▶ ABOUT THIS EXERCISE
Nothing but the lines from the one containing "The image size is (844, 601)." through the end of the entries below should be set down, each exactly as written.

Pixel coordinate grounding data
╭──

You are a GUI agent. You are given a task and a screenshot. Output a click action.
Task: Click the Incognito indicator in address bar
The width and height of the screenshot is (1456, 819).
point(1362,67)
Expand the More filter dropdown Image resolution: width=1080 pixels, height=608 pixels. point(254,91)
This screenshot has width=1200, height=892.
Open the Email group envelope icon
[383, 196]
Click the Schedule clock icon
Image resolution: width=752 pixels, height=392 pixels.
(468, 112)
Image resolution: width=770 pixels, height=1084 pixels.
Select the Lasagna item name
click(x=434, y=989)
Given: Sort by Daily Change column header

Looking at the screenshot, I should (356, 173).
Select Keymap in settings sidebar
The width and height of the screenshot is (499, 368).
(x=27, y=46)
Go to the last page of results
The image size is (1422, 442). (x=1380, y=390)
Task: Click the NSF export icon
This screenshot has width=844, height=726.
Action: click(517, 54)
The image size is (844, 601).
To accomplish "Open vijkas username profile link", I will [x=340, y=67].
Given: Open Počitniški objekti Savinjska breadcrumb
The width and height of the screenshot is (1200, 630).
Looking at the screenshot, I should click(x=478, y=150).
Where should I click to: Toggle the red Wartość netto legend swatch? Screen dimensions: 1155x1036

╰──

▶ YOUR RESPONSE
The image size is (844, 601).
To accomplish "Open vijkas username profile link", I will [x=340, y=67].
Given: Open Počitniški objekti Savinjska breadcrumb
The width and height of the screenshot is (1200, 630).
Looking at the screenshot, I should click(x=478, y=150).
Where should I click to: Toggle the red Wartość netto legend swatch? Screen dimensions: 1155x1036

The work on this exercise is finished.